*** Opening of Exercise data ***
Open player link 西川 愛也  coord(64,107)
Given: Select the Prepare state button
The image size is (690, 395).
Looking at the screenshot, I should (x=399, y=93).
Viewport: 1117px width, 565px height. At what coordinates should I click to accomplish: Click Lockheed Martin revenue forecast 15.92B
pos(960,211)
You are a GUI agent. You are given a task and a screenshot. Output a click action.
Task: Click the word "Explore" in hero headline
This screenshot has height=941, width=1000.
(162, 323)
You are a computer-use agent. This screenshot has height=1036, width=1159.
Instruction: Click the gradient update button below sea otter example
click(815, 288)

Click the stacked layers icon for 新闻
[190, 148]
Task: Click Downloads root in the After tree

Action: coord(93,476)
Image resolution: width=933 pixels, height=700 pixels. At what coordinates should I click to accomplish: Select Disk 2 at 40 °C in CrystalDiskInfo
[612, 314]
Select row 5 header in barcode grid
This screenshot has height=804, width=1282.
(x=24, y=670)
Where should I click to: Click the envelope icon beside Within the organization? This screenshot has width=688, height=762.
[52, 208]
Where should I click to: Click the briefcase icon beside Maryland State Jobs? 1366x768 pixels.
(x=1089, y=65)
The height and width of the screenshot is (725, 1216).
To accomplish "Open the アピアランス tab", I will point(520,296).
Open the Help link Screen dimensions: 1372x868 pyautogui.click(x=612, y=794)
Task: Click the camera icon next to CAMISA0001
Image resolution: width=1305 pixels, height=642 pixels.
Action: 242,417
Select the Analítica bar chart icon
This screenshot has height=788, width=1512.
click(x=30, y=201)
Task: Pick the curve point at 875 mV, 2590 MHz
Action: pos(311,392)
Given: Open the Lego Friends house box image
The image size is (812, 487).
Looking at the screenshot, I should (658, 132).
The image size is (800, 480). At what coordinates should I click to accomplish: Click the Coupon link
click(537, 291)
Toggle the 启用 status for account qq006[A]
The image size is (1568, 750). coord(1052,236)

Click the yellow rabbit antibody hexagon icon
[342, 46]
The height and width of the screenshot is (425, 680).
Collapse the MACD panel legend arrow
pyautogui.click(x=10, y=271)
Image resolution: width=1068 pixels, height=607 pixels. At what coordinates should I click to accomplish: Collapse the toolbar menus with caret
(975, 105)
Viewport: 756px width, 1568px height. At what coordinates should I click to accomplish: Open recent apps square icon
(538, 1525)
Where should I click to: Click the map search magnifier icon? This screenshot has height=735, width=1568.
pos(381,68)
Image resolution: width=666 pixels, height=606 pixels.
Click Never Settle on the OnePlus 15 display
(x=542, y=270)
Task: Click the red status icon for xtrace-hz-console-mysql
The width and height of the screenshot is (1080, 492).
*** Close of Exercise data ***
• [Exercise] Please reproduce each line above exactly as written.

• [Output below]
Open player link 西川 愛也  coord(64,107)
Given: Select the Prepare state button
The image size is (690, 395).
Looking at the screenshot, I should (x=399, y=93).
Viewport: 1117px width, 565px height. At what coordinates should I click to accomplish: Click Lockheed Martin revenue forecast 15.92B
pos(960,211)
You are a GUI agent. You are given a task and a screenshot. Output a click action.
Task: Click the word "Explore" in hero headline
This screenshot has height=941, width=1000.
(162, 323)
You are a computer-use agent. This screenshot has height=1036, width=1159.
Instruction: Click the gradient update button below sea otter example
click(815, 288)

Click the stacked layers icon for 新闻
[190, 148]
Task: Click Downloads root in the After tree

Action: coord(93,476)
Image resolution: width=933 pixels, height=700 pixels. At what coordinates should I click to accomplish: Select Disk 2 at 40 °C in CrystalDiskInfo
[612, 314]
Select row 5 header in barcode grid
This screenshot has height=804, width=1282.
(x=24, y=670)
Where should I click to: Click the envelope icon beside Within the organization? This screenshot has width=688, height=762.
[52, 208]
Where should I click to: Click the briefcase icon beside Maryland State Jobs? 1366x768 pixels.
(x=1089, y=65)
The height and width of the screenshot is (725, 1216).
To accomplish "Open the アピアランス tab", I will point(520,296).
Open the Help link Screen dimensions: 1372x868 pyautogui.click(x=612, y=794)
Task: Click the camera icon next to CAMISA0001
Image resolution: width=1305 pixels, height=642 pixels.
Action: 242,417
Select the Analítica bar chart icon
This screenshot has height=788, width=1512.
click(x=30, y=201)
Task: Pick the curve point at 875 mV, 2590 MHz
Action: pos(311,392)
Given: Open the Lego Friends house box image
The image size is (812, 487).
Looking at the screenshot, I should (658, 132).
The image size is (800, 480). At what coordinates should I click to accomplish: Click the Coupon link
click(537, 291)
Toggle the 启用 status for account qq006[A]
The image size is (1568, 750). coord(1052,236)

Click the yellow rabbit antibody hexagon icon
[342, 46]
The height and width of the screenshot is (425, 680).
Collapse the MACD panel legend arrow
pyautogui.click(x=10, y=271)
Image resolution: width=1068 pixels, height=607 pixels. At what coordinates should I click to accomplish: Collapse the toolbar menus with caret
(975, 105)
Viewport: 756px width, 1568px height. At what coordinates should I click to accomplish: Open recent apps square icon
(538, 1525)
Where should I click to: Click the map search magnifier icon? This screenshot has height=735, width=1568.
pos(381,68)
Image resolution: width=666 pixels, height=606 pixels.
Click Never Settle on the OnePlus 15 display
(x=542, y=270)
Task: Click the red status icon for xtrace-hz-console-mysql
The width and height of the screenshot is (1080, 492).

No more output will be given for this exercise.